And then, what to my wondering eyes should appear in the circle of my flashlight’s light but something black and white and furry.
“It’s a skunk!” Poetry exclaimed. “We’ve caught a skunk!” With that disgusted remark, he lifted his camera, focused it, and let go with a picture.
“Skunk, nothing,” I disagreed. “If it was a skunk, it’d smell all over the place!”
As quick as Poetry’s camera’s flash, there was silence, except for one still-scared old hen that kept on cackling like a woman on a Sugar Creek party line who didn’t know all the other women had hung up and was going on to finish a story she had started.

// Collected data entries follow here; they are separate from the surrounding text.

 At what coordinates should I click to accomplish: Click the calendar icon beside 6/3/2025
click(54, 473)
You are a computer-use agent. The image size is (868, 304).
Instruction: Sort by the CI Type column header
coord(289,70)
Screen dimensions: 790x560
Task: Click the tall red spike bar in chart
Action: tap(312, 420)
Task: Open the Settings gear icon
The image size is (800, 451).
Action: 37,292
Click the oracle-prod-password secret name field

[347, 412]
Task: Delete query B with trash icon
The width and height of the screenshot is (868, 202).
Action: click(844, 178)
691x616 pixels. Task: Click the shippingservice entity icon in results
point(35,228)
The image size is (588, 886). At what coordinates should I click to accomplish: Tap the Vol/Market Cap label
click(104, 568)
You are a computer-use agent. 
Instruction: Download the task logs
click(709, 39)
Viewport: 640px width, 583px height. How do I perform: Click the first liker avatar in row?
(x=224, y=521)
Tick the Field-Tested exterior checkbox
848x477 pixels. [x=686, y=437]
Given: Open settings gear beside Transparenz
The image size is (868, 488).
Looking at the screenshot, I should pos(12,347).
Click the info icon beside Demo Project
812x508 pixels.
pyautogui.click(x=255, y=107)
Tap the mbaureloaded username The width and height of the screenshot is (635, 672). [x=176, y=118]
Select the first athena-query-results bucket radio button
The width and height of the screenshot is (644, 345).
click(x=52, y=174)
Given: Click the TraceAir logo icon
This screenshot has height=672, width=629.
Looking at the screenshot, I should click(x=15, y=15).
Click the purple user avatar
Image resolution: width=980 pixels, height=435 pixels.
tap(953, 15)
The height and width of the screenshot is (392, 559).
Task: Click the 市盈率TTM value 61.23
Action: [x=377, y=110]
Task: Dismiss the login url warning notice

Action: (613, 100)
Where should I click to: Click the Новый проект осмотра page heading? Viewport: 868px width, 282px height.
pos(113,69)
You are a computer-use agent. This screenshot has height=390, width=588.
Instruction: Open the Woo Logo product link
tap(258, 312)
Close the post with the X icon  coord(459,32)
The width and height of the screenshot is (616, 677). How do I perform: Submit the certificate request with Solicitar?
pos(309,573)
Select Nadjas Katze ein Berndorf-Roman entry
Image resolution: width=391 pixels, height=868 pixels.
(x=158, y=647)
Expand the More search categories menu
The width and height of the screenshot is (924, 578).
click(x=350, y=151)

One thing for sure, whatever we’d caught wasn’t in either of the steel traps but was inside the wire network of the take-it-easy. In the three-foot circle of my flashlight, two fiery eyes stared back at me, and the black-and-white whatever-it-was crouched as if it was ready to spring.
Then Poetry came to with a snicker and a guffaw, and he exclaimed, “Well, well, well! Now we know the black-and-white truth. Our chicken thief is somebody’s dumb old house cat!”
Hearing my almost best friend say what he said in such a sarcastic way fired my temper a little, because “somebody’s dumb old house cat” was a very special friend of mine. I knew the minute we were within seven feet of the take-it-easy trap that the wildcat we had caught was Mixy herself.
“Of all the dumb things for a cat to do!” I scolded her, as I stooped to open the trap and let her out.
She began to spit at me and to jump and struggle against the bars of her jail as if I was an enemy of some kind and it was my fault she had gotten caught.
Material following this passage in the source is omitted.